When your team is juggling multiple goals, how do you tackle them? Do you:
- Try to do all of them at once?
- Split them among subteams or individuals?
- Take them one at a time?
- Or, focus on the biggie and hope you get to the rest of them?
Most teams I’ve worked with do it the first or last ways, with the result that they might get that one big goal done and have mixed results on the rest. One common mistake is to take on too many goals, and this is often exacerbated by managers who pile more work on without prioritizing it against the existing goals. In the managers’ defense, though, most teams don’t ask for prioritization. Plus, some set their goals without taking the time to ask stakeholders in every direction what those folks need, so it’s not surprising they soon feel pulled in every direction by demands they didn’t expect.

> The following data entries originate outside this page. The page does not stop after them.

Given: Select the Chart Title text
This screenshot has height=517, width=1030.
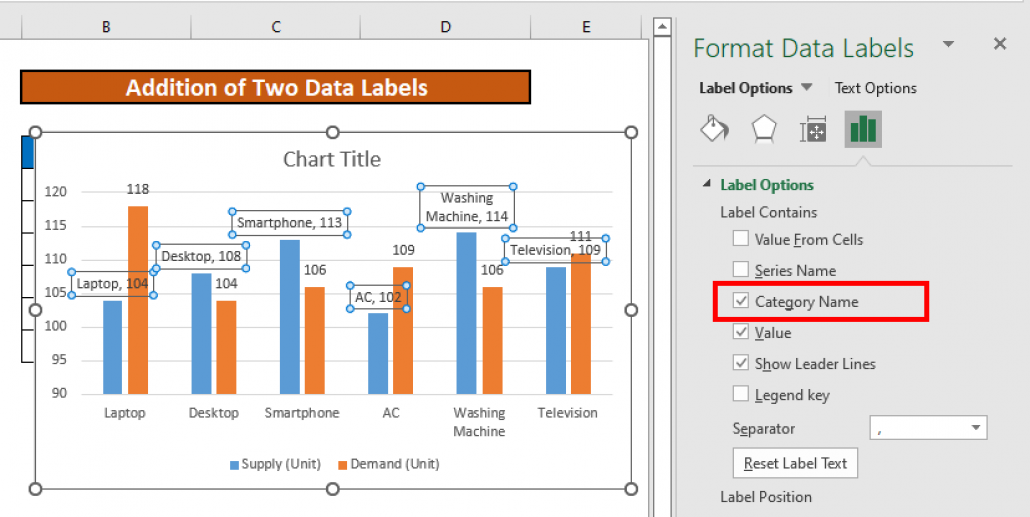Looking at the screenshot, I should (x=332, y=160).
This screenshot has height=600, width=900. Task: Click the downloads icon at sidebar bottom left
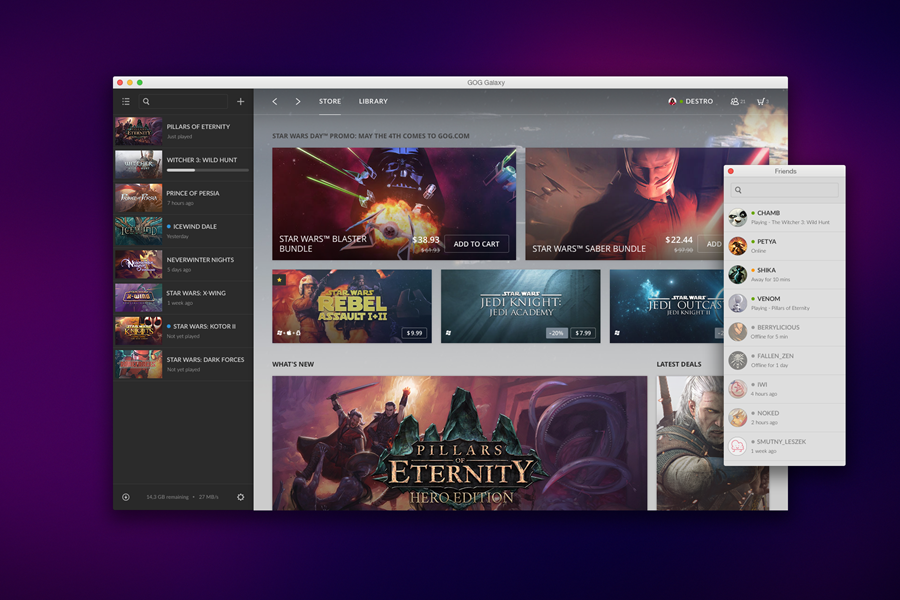coord(126,497)
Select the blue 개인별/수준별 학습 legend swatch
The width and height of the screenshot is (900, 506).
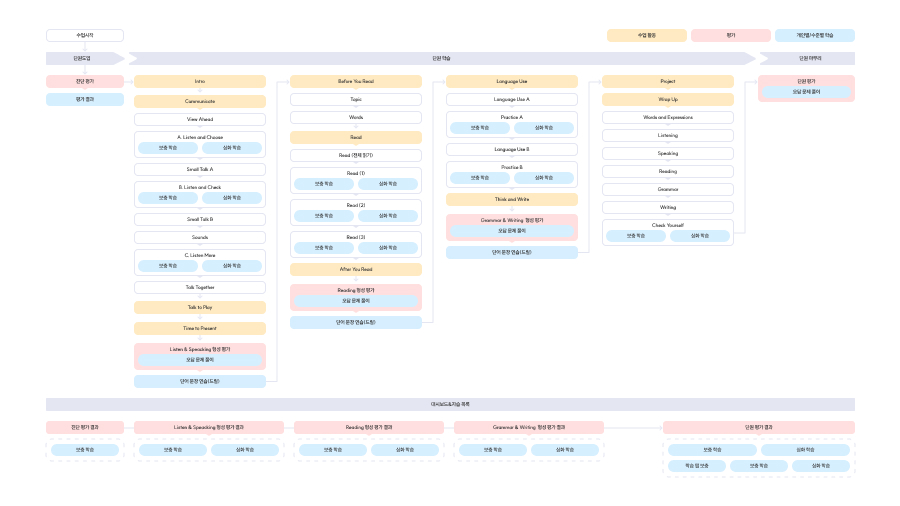pyautogui.click(x=815, y=35)
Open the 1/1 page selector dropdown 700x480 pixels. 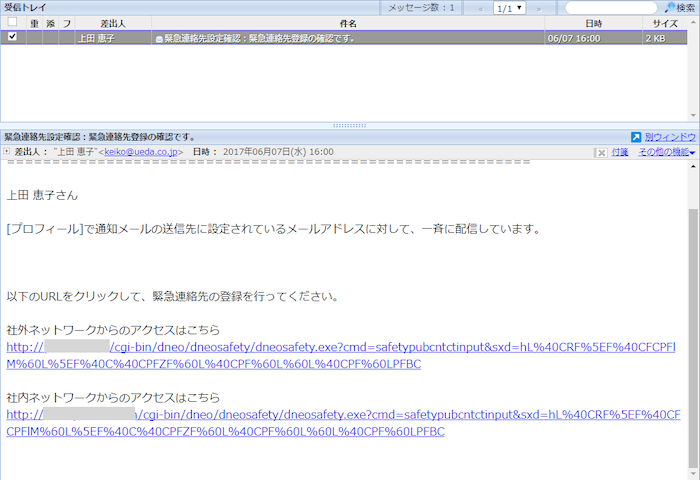[x=509, y=8]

Based on a literature review, two business professors say that often an organization gives up on its goals and therefore nothing changes. They looked at the problem using a computer simulation that modeled various ways to deal with multiple goals in a complex organization (one requiring higher levels of internal coordination). Using a basic method that has become widely used in a range of sciences from genetics and the physical sciences to management science, they applied equations to describe simple versus complex organizations, the number of goals, and three possible strategies:
- focusing on one goal,
- attacking the goals one at a time, or
- splitting them up among departments (at the team level, the equivalent would be assigning them to different subteams or individuals).
“Performance” was defined as accomplishment of each goal without hurting the accomplishment of another goal. As you would expect, the more goals an organization had in the simulation, the less likely it was that each would be achieved. Complex organizations in the model had a harder time than simple ones up to around eight goals, after which simplicity of organization didn’t help. Organizations with eight goals consistently failed to achieve 50 percent of them.
Each of the strategies was better for performance than tackling the goals all at once. Handling them by either splitting them up or doing them one at a time was better than focusing the whole company on one, with the sequence approach slightly better than the others at four goals and spreading them around much better at eight goals.
In short, they found that in a complex organization that requires internal coordination to achieve goals (like a cross-functional team), having too many goals guarantees failure. No surprise there, but they came up with a number. Specifically, if the organization had eight goals, it always failed to attain four of them, no matter the strategy it chose to address them. This supports my long-held recommendation that a team (or company) have only 3-5 goals for a given time period or project.
The biggest surprise for me lay in the strategies. Focusing on one goal helped performance of all the goals, versus having the whole organization tackle them all at the same time. I can only guess that this works because getting at least one done frees up people to focus on the other goals. However, the better strategies were either to divide them among different people or have the whole organization take them one at a time.
When your team creates its goals for the quarter or year or project, one approach is to immediately assign members or subteams of members to spearhead each. That doesn’t mean other members won’t pitch in, or the subteam won’t bring tasks to the larger group at some point, but it ensures someone is taking full accountability to drive the change. Call it the “divide and conquer” approach.
The other approach is to sequence the goals. If they fall into a logical chain, where you have to do A before you can do B, that’s easy. If not, prioritize them and do them in order. That way the whole team brings its resources to bear on each goal, but if you don’t get through them all, you at least have done the most important.